Forte è il legame tra le donne e l’iniziativa: Un ponte di corpi rimanda anzitutto al corpo femminile, definito da Fornasir come «l’anticonfine per eccellenza» perché «naturalmente aperto attraverso l’atto più intenso del generare, del portare alla luce l’ALTRO DA SÉ».

A Trieste, sede di Linea d’Ombra e “capolinea” della rotta balcanica, i migranti hanno partecipato a un sit-in. Eventi collegati si sono tenuti a Milano, Roma, Claviere, Ventimiglia, Siracusa, ma anche ad Atene e a Berlino.

«Lorena ha scritto il manifesto Un ponte di corpi, lo ha condiviso su Facebook e l’iniziativa ha raccolto adesioni spontaneamente», dice Francesco Cibati, attivista di Linea d’Ombra. «Ha preso piede una cosa gigantesca. In partenza si doveva fare un’azione simbolica: andare a Maljevac per fare delle letture. Non c’è stato alcun tipo di coordinamento. In alcune città abbiamo lasciato dei cartelli in piazza e i gruppi e le associazioni erano assolutamente libere di partecipare». A sorprendere anche Francesco sono le presenze: «in alcune piazze si sono riunite più di 250 persone. A Claviere francesi e piemontesi si sono incontrati, arrivando a 400».

Cinque ore di viaggio per arrivare a Maljevac. Oltre a Lorena Fornasir c’era anche il marito Gian Andrea Franchi, indagato – secondo molti ingiustamente – per favoreggiamento dell’immigrazione clandestina dalla procura di Trieste. Francesco racconta: «alla frontiera ci hanno fermati, consapevoli di avere il coltello dalla parte del manico; ovviamente ci hanno lasciato proseguire».

Nella cittadina croata Fornasir ha letto una sua lettera e «un elenco di nomi di persone scomparse negli ultimi due anni lungo la rotta balcanica, in particolare nel Cpr di Gradisca d’Isonzo». E poi poesie, racconti: ciascuno ha portato il suo contributo.

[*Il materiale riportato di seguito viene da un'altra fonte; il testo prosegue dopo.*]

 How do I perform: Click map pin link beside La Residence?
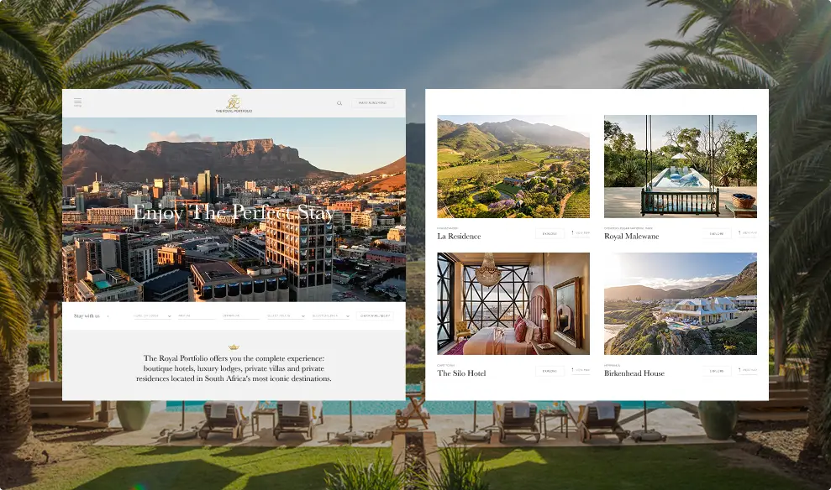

Un ponte di corpi è un’iniziativa per mobilitare le coscienze, in un’Europa che sulla rotta balcanica non fa il proprio dovere. «L’Ue foraggia Frontex con almeno un miliardo l’anno. Ma è un’agenzia che esiste solo per violare le carte dei diritti umani e le leggi sull’immigrazione che la stessa Unione adotta. Esiste il diritto di tutte le persone che vivono di soprusi nei loro paesi di chiedere asilo, eppure nella pratica si spendono soldi solo per essere complici di violenze. Quante cose costruttive per i migranti si potrebbero fare in un anno con un miliardo e mezzo?».

Bisogna smetterla di percepire il fenomeno migratorio come pericoloso per la “sopravvivenza” dell’Europa. «Ogni anno riescono ad arrivare meno di 50 mila migranti, e il continente conta 515 milioni di persone. Di cosa stiamo parlando?». Per questo Linea d’Ombra continua sulla propria linea di apertura dei confini: «Finché le istituzioni non faranno il loro dovere, noi continueremo a essere una goccia nell’oceano che vuole farsi sentire, per quanto sia irrazionale credere di poter cambiare questo stato di cose».

Il prossimo appuntamento è per il 17 aprile, data in cui Lesvos calling ha organizzato una carovana di macchine che da Trieste arriverà in Bosnia. Un ponte di corpi che continua, nel tentativo di unire le frontiere. Anzi, di annullarle.